Atomization enthalpy = Sum of all bond energies required to break all bonds in the molecule.

Answer 1

The Correct Option is C

n-butane (\(C_4H_{10}\)) structure:
- 3 C–C bonds
- 10 C–H bonds
Given:
- C–C bond energy = 80 kJ/mol
- C–H bond energy = 90 kJ/mol
\[ \text{Total atomization enthalpy} = (3 \times 80) + (10 \times 90) = 240 + 900 = \boxed{1140~\text{kJ/mol}} \]

Answer 2

If the mean bond dissociation energies of C–C and C–H are 80 and 90 kJ mol⁻¹ respectively, the standard enthalpy of atomization of n-butane (g) is:

Step 1: Understand what atomization means:
The enthalpy of atomization is the energy required to break all the bonds in a molecule to obtain all its atoms in the gaseous state.
So we need to calculate the energy required to break all C–C and C–H bonds in a molecule of n-butane (C₄H₁₀).

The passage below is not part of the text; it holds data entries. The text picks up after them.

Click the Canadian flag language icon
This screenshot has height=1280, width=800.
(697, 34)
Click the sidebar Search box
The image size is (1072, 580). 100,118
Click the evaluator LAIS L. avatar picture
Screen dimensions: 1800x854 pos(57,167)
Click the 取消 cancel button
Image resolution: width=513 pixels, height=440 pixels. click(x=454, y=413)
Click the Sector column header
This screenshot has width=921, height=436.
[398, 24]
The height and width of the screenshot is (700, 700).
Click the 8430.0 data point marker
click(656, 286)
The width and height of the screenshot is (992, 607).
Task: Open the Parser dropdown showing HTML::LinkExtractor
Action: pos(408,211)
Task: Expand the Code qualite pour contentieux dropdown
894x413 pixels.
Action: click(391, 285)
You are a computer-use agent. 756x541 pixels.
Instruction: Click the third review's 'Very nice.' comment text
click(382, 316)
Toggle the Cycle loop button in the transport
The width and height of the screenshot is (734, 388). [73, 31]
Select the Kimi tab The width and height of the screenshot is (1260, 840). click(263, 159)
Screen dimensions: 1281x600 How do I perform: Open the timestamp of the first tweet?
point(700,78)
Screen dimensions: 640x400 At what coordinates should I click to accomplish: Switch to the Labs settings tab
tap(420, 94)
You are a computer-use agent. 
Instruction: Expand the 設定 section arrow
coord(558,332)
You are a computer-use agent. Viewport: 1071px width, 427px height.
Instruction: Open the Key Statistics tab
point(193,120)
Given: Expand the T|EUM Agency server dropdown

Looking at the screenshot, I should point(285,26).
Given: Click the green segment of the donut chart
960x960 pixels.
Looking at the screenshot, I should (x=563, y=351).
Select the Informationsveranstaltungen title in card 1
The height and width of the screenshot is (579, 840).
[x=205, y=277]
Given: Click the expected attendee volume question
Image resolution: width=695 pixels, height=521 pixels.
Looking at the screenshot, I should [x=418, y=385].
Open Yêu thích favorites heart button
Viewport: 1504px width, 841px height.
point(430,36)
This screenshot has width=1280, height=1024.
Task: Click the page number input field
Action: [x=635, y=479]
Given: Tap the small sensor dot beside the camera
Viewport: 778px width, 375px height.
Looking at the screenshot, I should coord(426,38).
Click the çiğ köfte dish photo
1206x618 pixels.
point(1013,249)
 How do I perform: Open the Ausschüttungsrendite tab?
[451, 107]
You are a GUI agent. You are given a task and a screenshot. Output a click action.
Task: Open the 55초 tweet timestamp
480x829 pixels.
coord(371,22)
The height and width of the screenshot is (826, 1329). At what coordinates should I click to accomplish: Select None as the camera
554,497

Step 2: Structure of n-butane:
n-butane has the following structure:
CH₃–CH₂–CH₂–CH₃

In this structure:
- Number of C–C bonds = 3
- Number of C–H bonds = 10

Step 3: Apply bond dissociation energies:
- Energy to break 3 C–C bonds = 3 × 80 = 240 kJ/mol
- Energy to break 10 C–H bonds = 10 × 90 = 900 kJ/mol

Step 4: Total enthalpy of atomization:
\[ \Delta H_{\text{atomization}} = 240 + 900 = 1140\ \text{kJ/mol} \]

Final Answer:
\[ \boxed{1140\ \text{kJ/mol}} \]